What is your competent? doctors EXACT PROTOCOL to prevent sarcopenia(muscle loss)! NOTHING?
Let's see how long everyone related to stroke has been incompetent!
Sarcopenia and ischemic stroke outcomes after endovascular revascularization: results of a retrospective, cohort study
- 1Department of Neurology, University Medical Center Rostock, Rostock, Germany
- 2Institute of Diagnostic and Interventional Radiology, Pediatric Radiology and Neuroradiology, University Medical Center Rostock, Rostock, Germany
- 3Department of Neurosurgery, University Medical Center Rostock, Rostock, Germany
Stroke is a major cause of disability and mortality, with its incidence increasing with age. Despite advances in acute stroke treatment, functional outcomes in elderly patients are not always as favorable as expected. Therefore, additional efforts are required to identify reliable prognostic markers and improve patient outcomes. Sarcopenia has been recognized as a negative factor influencing functional outcomes after ischemic stroke. Temporalis muscle thickness (TMT), assessed on routine imaging, has emerged as a potential surrogate marker for sarcopenia; however, its prognostic value in stroke patients has not yet been conclusively established. This study aimed to evaluate the association between TMT and functional outcome, assessed using the modified Rankin Scale (mRS) at hospital discharge, and in-hospital death.

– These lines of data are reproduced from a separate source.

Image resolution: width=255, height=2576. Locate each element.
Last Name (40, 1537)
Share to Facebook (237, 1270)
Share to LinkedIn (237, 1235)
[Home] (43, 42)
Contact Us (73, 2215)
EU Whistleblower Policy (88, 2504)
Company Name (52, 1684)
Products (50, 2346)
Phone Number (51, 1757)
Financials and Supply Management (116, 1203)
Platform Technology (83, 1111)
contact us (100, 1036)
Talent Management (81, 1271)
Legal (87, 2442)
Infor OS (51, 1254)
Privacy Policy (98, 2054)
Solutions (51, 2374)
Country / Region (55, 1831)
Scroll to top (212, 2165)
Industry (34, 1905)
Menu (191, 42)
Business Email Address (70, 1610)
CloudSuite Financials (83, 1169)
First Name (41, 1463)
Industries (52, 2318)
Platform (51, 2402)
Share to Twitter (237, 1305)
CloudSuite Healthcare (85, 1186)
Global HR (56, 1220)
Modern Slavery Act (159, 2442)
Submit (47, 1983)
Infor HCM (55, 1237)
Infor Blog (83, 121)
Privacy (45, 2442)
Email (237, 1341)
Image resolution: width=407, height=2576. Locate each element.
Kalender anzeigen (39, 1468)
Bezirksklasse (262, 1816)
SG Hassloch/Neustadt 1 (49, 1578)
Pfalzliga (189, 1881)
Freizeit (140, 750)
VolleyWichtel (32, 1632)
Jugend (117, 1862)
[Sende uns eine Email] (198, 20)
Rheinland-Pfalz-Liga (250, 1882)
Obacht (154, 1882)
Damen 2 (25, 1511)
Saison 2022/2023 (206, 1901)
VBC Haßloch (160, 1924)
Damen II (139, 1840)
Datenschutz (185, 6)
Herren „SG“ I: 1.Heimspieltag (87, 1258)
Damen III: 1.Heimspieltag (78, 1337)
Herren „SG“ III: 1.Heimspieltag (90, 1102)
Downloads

In this retrospective cohort study, we included 152 consecutive patients (median age, 74 years [IQR, 63–83]; 53% male) admitted to the Department of Neurology at the University of Medicine Rostock who underwent endovascular revascularization (EVT) for acute ischemic stroke. TMT was determined from initial cranial CT scans. Due to the small sample size, we used a uniform TMT cutoff value (5.78 mm) for sarcopenia. The primary endpoint was the mRS at discharge. Sarcopenic patients were older (p < 0.001), more often female (p < 0.001), and had a lower BMI (p = 0.045). They also had significantly worse functional outcomes (p = 0.006) and higher comorbidity burdens (atrial fibrillation, p = 0.023; arterial hypertension, p = 0.024; smoking, p = 0.020). Poor outcome was significantly associated with sarcopenia, but this association lost significance after adjustment. In the group comparison regarding mortality, deceased patients had lower TMT and were more frequently sarcopenic. However, these associations also lost significance in the multivariate model.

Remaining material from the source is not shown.